Cook County Chief Judge Timothy Evans announced changes in leadership within the court’s adult probation department Tuesday. The changes follow recent incidents of people being accused of committing high-profile crimes while under the office’s supervision, but Evans did not indicate a reason for personnel shifts in his email to court workers.
In late March, prosecutors accused Antoine Jackson of following a woman from the Belmont Red Line station and raping her in a nearby alley. At the time of the attack, Jackson was non-compliant with the terms of probation in another case that involved allegations of sexual assault and robbery of a woman on a Red Line train last year.
Even though Jackson was not living up to his probation obligations, the court’s probation department never picked him up for non-compliance, records show.
A plea deal
Jackson pleaded guilty to robbery in the 2020 case on October 19 after prosecutors agreed to drop sex crime charges in a deal that resulted in him receiving a two-year probation sentence from Judge Neera Walsh.
During a Zoom court hearing on December 4, prosecutors asked Walsh to find Jackson in violation of probation because he failed to meet most of his obligations. He didn’t show up for a required appointment on November 20; he didn’t respond to a request for substance abuse evaluation; he didn’t provide proof of mental health treatment, he made no payments toward court-ordered fees; and — tellingly — he failed to register as a sex offender.
Walsh ordered Jackson to go onto the sheriff’s electronic monitoring program. That presented two problems. First, the sheriff’s monitoring program is for people who are on bond, not for probationers, a sheriff’s spokesperson said. And second, Jackson’s hearing was on Zoom, so even if he qualified for the program, he was being trusted to turn himself in to be banded.
He never turned himself in for the program he didn’t qualify for, records show. And the probation department didn’t go out to get him.
Letters in the case court file show the sheriff’s office essentially asked the judge what she was doing and how she expected them to put someone on electronic monitoring without the person being on bond. About a week later, still on Zoom, Walsh set a recognizance bond in the case and ordered him to turn himself in.

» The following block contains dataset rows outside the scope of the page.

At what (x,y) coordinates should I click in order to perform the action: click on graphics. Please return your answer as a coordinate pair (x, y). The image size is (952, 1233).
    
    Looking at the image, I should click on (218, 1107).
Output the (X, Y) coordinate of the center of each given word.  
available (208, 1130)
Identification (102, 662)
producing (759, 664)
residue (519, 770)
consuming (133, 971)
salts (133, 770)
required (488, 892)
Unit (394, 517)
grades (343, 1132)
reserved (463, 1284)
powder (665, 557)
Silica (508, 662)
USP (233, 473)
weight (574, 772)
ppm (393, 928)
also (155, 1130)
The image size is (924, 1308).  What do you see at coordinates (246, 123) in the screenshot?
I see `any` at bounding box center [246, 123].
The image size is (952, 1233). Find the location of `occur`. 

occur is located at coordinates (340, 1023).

Jackson still didn’t turn himself in. And the probation department still didn’t go get him.
In another letter on February 2, a sheriff’s office sergeant told Walsh, “Mr. Jackson has failed to comply with this order by not turning himself in…to be placed on Sheriff’s Electronic Monitoring.”
Walsh issued an arrest warrant for Jackson on February 4. And nobody went to get him — until Chicago police tracked him down after the woman was raped near the Belmont Red Line station nearly two months later. Locating Jackson was not too challenging for CPD. According to prosecutors, they found him less than 24 hours after the alleged rape victim identified him in a photo line-up.
Earlier this month, we asked the chief judge’s office what steps the probation department took to bring Jackson into custody after he repeatedly violated his agreement.
A spokesperson for Evans claimed that “the Adult Probation Department does not go into the field and look for people on warrants.” The spokesperson did not respond to follow-up questions asking if the department should go after someone for violating probation.
Violating for over a year
Another tragic case involving someone who was wanted for probation violation came to light on Tuesday afternoon.
In that case, prosecutors said Cash Johnson, 26, fatally stabbed a 75-year-old man in a Rogers Park gangway. According to the state, Johnson was wanted for probation violation in a felony narcotics case since January 2020, yet he remained on the loose until police arrested him for the murder this week.
In another high-profile situation, prosecutors said Ruben Roman, the 21-year-old accused of firing a gun and then handing it to 13-year-old Adam Toledo moments before Chicago police fatally shot the teen on March 29, has repeatedly violated the terms of probation in a gun case.
Roman went on probation on the gun charge in July 2019 after prosecutors agreed to drop a series of other felonies in a plea deal. According to court records, the state’s attorney’s office filed probation violation motions against Roman in December 2019, March 2020, and August 2020. He was never given a new sentence despite his alleged violations.
Earlier this month, CWBChicago also asked Evans’ office about reports that a specific supervisor in the adult probation department had been seemingly missing in action for an extended period of time. His office said only that the individual is “an employee with our office” and “is on the job.” The office did not respond to follow-up questions about the employee’s past attendance.
On Tuesday, Evans announced a series of eight “promotions and reassignments” within the adult probation department.